== ACTION ITEM ==
Print the records below once again, exactly as they were given.

== EXERCISE INPUT ==
------------------------------------------------

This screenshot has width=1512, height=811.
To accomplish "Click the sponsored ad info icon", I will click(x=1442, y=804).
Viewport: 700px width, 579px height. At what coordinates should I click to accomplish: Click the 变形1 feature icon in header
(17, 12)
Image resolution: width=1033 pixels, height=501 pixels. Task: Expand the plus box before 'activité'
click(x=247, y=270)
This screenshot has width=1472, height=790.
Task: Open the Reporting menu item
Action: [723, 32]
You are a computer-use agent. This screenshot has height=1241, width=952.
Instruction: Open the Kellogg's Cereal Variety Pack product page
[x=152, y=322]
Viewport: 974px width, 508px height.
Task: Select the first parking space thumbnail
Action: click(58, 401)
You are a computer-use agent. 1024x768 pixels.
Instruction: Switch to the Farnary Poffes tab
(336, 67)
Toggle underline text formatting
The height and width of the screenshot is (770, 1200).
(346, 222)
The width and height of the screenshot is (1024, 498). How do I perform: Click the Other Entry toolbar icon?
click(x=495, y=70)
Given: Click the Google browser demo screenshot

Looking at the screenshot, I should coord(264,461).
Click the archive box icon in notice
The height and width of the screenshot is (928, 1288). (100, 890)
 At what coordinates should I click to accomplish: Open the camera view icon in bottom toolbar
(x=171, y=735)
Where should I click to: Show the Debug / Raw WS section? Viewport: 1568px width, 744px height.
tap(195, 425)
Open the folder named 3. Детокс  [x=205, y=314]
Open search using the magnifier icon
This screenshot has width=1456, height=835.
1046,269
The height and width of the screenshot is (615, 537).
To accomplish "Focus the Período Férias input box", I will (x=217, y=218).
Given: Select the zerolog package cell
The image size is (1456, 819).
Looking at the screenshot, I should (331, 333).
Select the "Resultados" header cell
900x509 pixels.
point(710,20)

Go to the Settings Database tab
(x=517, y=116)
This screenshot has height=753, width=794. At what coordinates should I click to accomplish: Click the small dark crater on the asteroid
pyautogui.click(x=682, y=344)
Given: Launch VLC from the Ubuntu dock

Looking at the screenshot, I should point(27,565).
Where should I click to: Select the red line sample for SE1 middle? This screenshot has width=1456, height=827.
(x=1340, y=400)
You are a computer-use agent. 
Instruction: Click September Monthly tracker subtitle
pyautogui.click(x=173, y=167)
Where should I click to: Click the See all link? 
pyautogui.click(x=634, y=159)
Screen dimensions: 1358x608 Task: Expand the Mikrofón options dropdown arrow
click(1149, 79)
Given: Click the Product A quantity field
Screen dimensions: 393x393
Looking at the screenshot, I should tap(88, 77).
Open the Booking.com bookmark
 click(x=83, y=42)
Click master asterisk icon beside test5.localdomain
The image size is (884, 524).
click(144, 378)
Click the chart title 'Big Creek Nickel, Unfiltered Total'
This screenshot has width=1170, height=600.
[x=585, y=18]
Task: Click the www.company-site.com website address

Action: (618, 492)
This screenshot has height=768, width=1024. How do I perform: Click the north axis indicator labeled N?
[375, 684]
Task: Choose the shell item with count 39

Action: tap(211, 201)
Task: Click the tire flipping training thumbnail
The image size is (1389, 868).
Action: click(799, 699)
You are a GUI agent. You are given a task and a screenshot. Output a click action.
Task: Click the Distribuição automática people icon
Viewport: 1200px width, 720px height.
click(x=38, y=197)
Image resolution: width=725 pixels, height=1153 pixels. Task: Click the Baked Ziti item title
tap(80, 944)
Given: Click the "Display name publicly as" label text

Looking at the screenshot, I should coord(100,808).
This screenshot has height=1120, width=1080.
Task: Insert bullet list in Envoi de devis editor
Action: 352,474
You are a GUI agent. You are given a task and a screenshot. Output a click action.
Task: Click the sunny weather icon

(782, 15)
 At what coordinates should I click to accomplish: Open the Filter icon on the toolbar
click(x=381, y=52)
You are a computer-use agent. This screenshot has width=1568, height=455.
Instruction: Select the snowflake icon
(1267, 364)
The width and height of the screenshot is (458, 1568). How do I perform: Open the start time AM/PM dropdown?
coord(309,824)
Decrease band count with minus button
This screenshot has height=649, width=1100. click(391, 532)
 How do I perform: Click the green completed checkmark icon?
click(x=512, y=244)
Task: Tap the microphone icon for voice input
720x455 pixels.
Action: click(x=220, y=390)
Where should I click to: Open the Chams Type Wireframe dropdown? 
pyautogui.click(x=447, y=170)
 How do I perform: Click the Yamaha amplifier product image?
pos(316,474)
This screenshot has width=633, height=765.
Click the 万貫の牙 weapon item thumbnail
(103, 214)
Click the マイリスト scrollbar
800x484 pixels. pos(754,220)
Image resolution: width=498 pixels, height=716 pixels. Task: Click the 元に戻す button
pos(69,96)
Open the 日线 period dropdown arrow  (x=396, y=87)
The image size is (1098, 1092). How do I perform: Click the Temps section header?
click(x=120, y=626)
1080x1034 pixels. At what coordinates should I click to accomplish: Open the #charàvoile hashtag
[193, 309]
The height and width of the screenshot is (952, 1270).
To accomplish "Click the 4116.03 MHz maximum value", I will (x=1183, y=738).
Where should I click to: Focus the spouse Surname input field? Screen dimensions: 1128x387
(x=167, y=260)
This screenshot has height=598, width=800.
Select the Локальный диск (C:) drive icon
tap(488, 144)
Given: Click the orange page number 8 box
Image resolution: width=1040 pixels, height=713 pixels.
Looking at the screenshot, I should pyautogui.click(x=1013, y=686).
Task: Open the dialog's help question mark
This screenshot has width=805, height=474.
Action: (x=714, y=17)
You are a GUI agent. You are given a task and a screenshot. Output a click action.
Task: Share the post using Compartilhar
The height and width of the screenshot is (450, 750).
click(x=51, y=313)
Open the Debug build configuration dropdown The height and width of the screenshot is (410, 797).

------------------------------------------------

== SOLUTION TO THE PROBLEM ==
This screenshot has width=1512, height=811.
To accomplish "Click the sponsored ad info icon", I will click(x=1442, y=804).
Viewport: 700px width, 579px height. At what coordinates should I click to accomplish: Click the 变形1 feature icon in header
(17, 12)
Image resolution: width=1033 pixels, height=501 pixels. Task: Expand the plus box before 'activité'
click(x=247, y=270)
This screenshot has width=1472, height=790.
Task: Open the Reporting menu item
Action: [723, 32]
You are a computer-use agent. This screenshot has height=1241, width=952.
Instruction: Open the Kellogg's Cereal Variety Pack product page
[x=152, y=322]
Viewport: 974px width, 508px height.
Task: Select the first parking space thumbnail
Action: click(58, 401)
You are a computer-use agent. 1024x768 pixels.
Instruction: Switch to the Farnary Poffes tab
(336, 67)
Toggle underline text formatting
The height and width of the screenshot is (770, 1200).
(346, 222)
The width and height of the screenshot is (1024, 498). How do I perform: Click the Other Entry toolbar icon?
click(x=495, y=70)
Given: Click the Google browser demo screenshot

Looking at the screenshot, I should coord(264,461).
Click the archive box icon in notice
The height and width of the screenshot is (928, 1288). (100, 890)
 At what coordinates should I click to accomplish: Open the camera view icon in bottom toolbar
(x=171, y=735)
Where should I click to: Show the Debug / Raw WS section? Viewport: 1568px width, 744px height.
tap(195, 425)
Open the folder named 3. Детокс  [x=205, y=314]
Open search using the magnifier icon
This screenshot has width=1456, height=835.
1046,269
The height and width of the screenshot is (615, 537).
To accomplish "Focus the Período Férias input box", I will (x=217, y=218).
Given: Select the zerolog package cell
The image size is (1456, 819).
Looking at the screenshot, I should (331, 333).
Select the "Resultados" header cell
900x509 pixels.
point(710,20)

Go to the Settings Database tab
(x=517, y=116)
This screenshot has height=753, width=794. At what coordinates should I click to accomplish: Click the small dark crater on the asteroid
pyautogui.click(x=682, y=344)
Given: Launch VLC from the Ubuntu dock

Looking at the screenshot, I should point(27,565).
Where should I click to: Select the red line sample for SE1 middle? This screenshot has width=1456, height=827.
(x=1340, y=400)
You are a computer-use agent. 
Instruction: Click September Monthly tracker subtitle
pyautogui.click(x=173, y=167)
Where should I click to: Click the See all link? 
pyautogui.click(x=634, y=159)
Screen dimensions: 1358x608 Task: Expand the Mikrofón options dropdown arrow
click(1149, 79)
Given: Click the Product A quantity field
Screen dimensions: 393x393
Looking at the screenshot, I should tap(88, 77).
Open the Booking.com bookmark
 click(x=83, y=42)
Click master asterisk icon beside test5.localdomain
The image size is (884, 524).
click(144, 378)
Click the chart title 'Big Creek Nickel, Unfiltered Total'
This screenshot has width=1170, height=600.
[x=585, y=18]
Task: Click the www.company-site.com website address

Action: (618, 492)
This screenshot has height=768, width=1024. How do I perform: Click the north axis indicator labeled N?
[375, 684]
Task: Choose the shell item with count 39

Action: tap(211, 201)
Task: Click the tire flipping training thumbnail
The image size is (1389, 868).
Action: click(799, 699)
You are a GUI agent. You are given a task and a screenshot. Output a click action.
Task: Click the Distribuição automática people icon
Viewport: 1200px width, 720px height.
click(x=38, y=197)
Image resolution: width=725 pixels, height=1153 pixels. Task: Click the Baked Ziti item title
tap(80, 944)
Given: Click the "Display name publicly as" label text

Looking at the screenshot, I should coord(100,808).
This screenshot has height=1120, width=1080.
Task: Insert bullet list in Envoi de devis editor
Action: 352,474
You are a GUI agent. You are given a task and a screenshot. Output a click action.
Task: Click the sunny weather icon

(782, 15)
 At what coordinates should I click to accomplish: Open the Filter icon on the toolbar
click(x=381, y=52)
You are a computer-use agent. This screenshot has width=1568, height=455.
Instruction: Select the snowflake icon
(1267, 364)
The width and height of the screenshot is (458, 1568). How do I perform: Open the start time AM/PM dropdown?
coord(309,824)
Decrease band count with minus button
This screenshot has height=649, width=1100. click(391, 532)
 How do I perform: Click the green completed checkmark icon?
click(x=512, y=244)
Task: Tap the microphone icon for voice input
720x455 pixels.
Action: click(x=220, y=390)
Where should I click to: Open the Chams Type Wireframe dropdown? 
pyautogui.click(x=447, y=170)
 How do I perform: Click the Yamaha amplifier product image?
pos(316,474)
This screenshot has width=633, height=765.
Click the 万貫の牙 weapon item thumbnail
(103, 214)
Click the マイリスト scrollbar
800x484 pixels. pos(754,220)
Image resolution: width=498 pixels, height=716 pixels. Task: Click the 元に戻す button
pos(69,96)
Open the 日线 period dropdown arrow  (x=396, y=87)
The image size is (1098, 1092). How do I perform: Click the Temps section header?
click(x=120, y=626)
1080x1034 pixels. At what coordinates should I click to accomplish: Open the #charàvoile hashtag
[193, 309]
The height and width of the screenshot is (952, 1270).
To accomplish "Click the 4116.03 MHz maximum value", I will (x=1183, y=738).
Where should I click to: Focus the spouse Surname input field? Screen dimensions: 1128x387
(x=167, y=260)
This screenshot has height=598, width=800.
Select the Локальный диск (C:) drive icon
tap(488, 144)
Given: Click the orange page number 8 box
Image resolution: width=1040 pixels, height=713 pixels.
Looking at the screenshot, I should pyautogui.click(x=1013, y=686).
Task: Open the dialog's help question mark
This screenshot has width=805, height=474.
Action: (x=714, y=17)
You are a GUI agent. You are given a task and a screenshot. Output a click action.
Task: Share the post using Compartilhar
The height and width of the screenshot is (450, 750).
click(x=51, y=313)
Open the Debug build configuration dropdown The height and width of the screenshot is (410, 797).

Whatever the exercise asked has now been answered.